◆ Required action: Take the line containing "Enable the Bulk Install Mode switch" and all lines after it, through the end of the material, and repeat them exactly, pictures left out.

┌──

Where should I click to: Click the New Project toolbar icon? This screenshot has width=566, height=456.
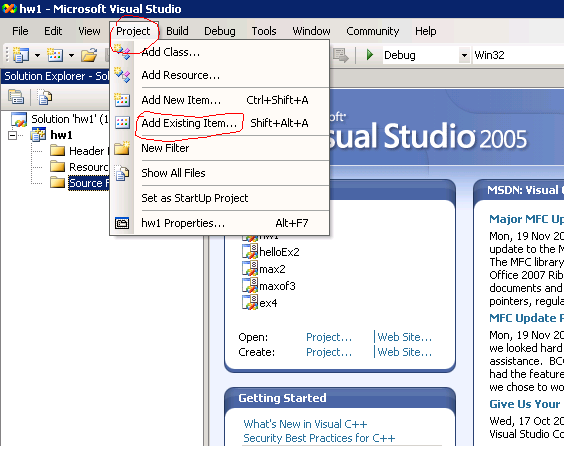click(21, 55)
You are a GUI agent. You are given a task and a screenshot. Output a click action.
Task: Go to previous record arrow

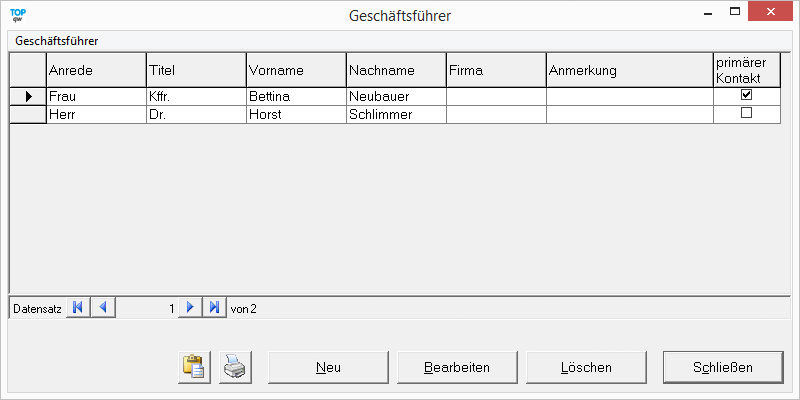103,308
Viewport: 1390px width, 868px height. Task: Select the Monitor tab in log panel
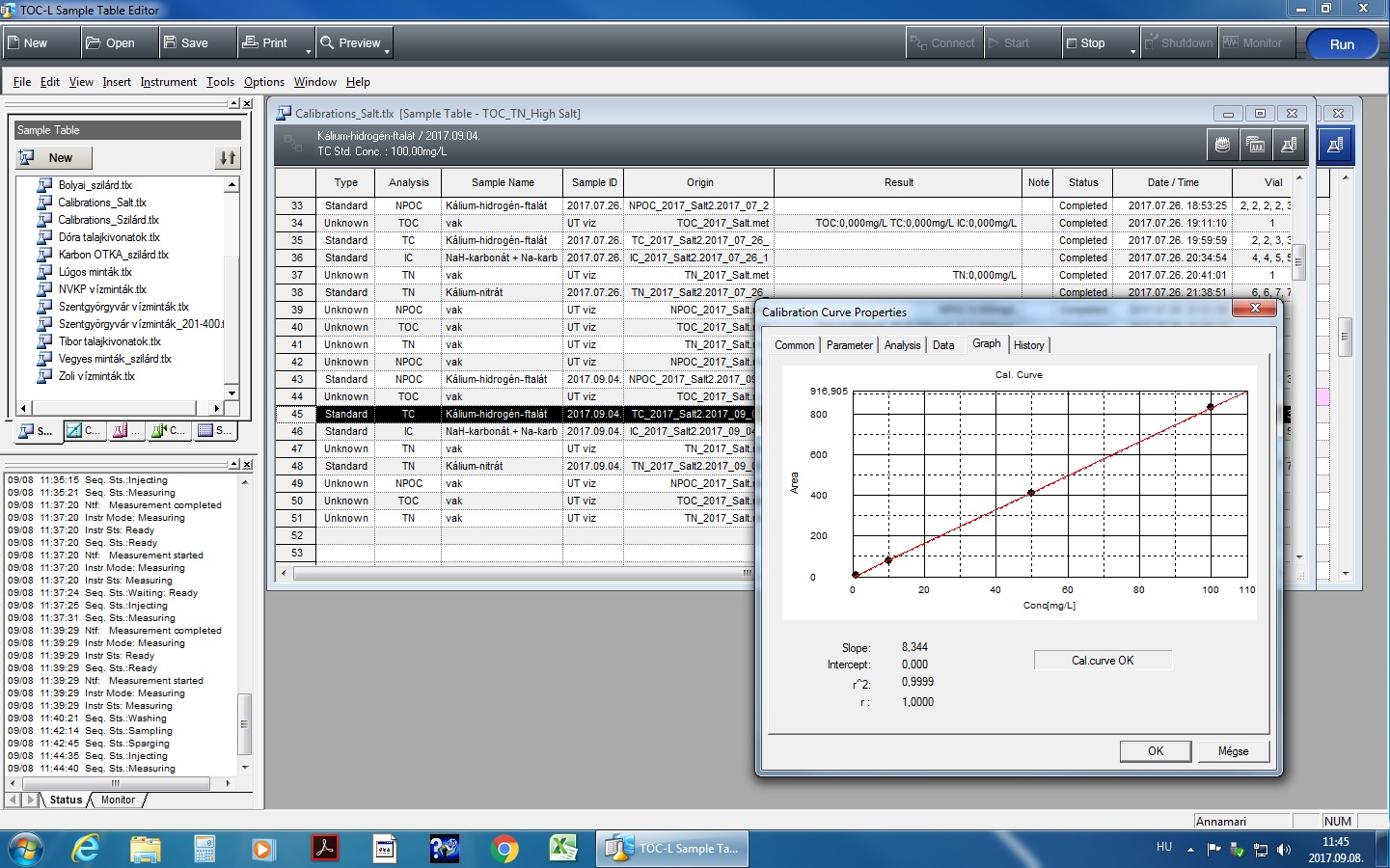tap(118, 800)
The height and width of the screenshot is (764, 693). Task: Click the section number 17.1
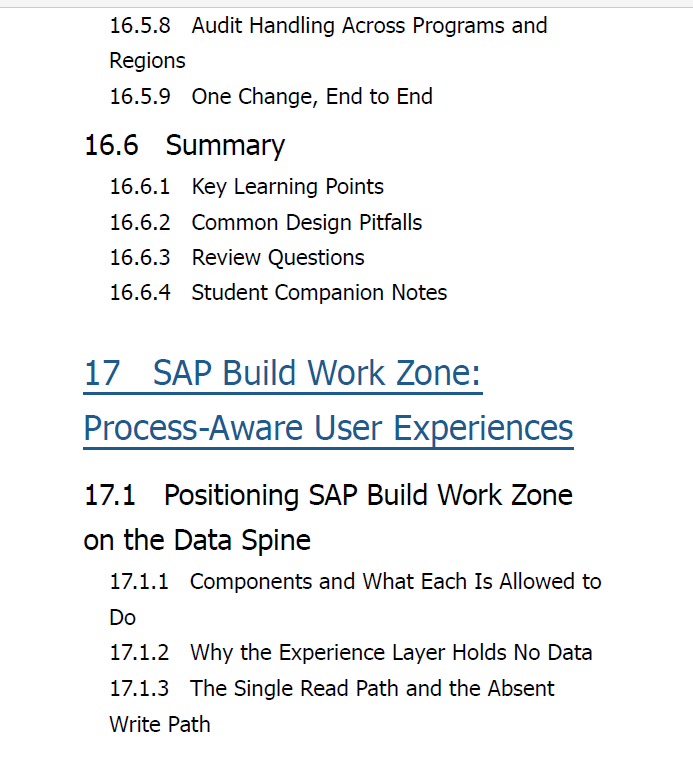pyautogui.click(x=110, y=496)
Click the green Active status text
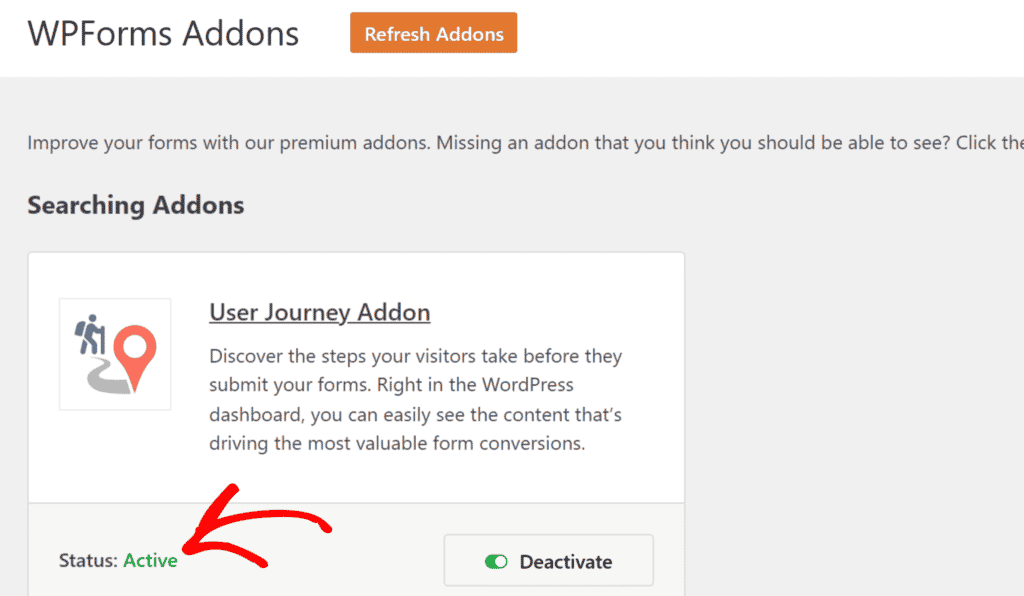This screenshot has height=596, width=1024. [x=150, y=561]
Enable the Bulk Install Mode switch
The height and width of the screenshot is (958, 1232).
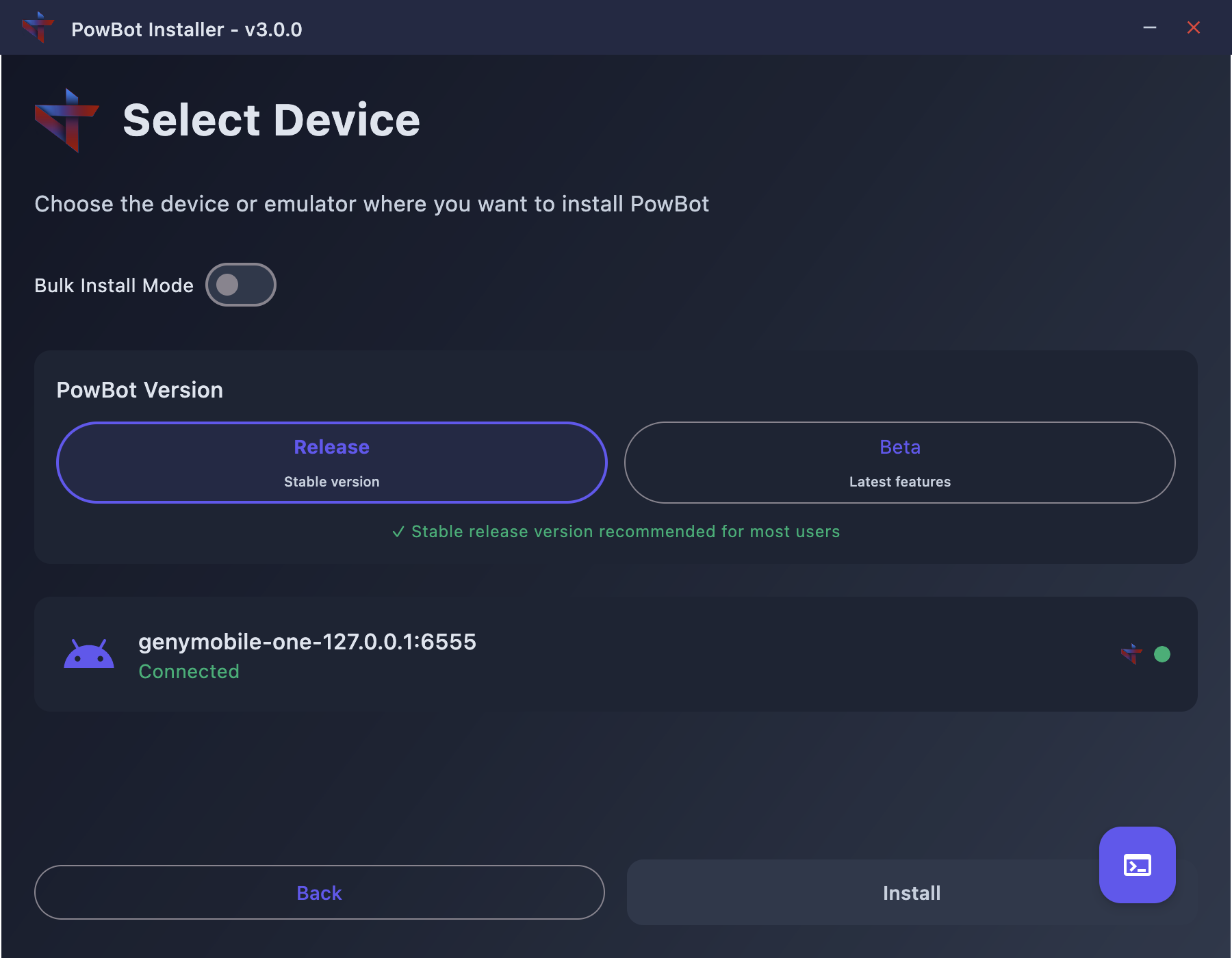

└──

◆ Task response:
Enable the Bulk Install Mode switch
The height and width of the screenshot is (958, 1232).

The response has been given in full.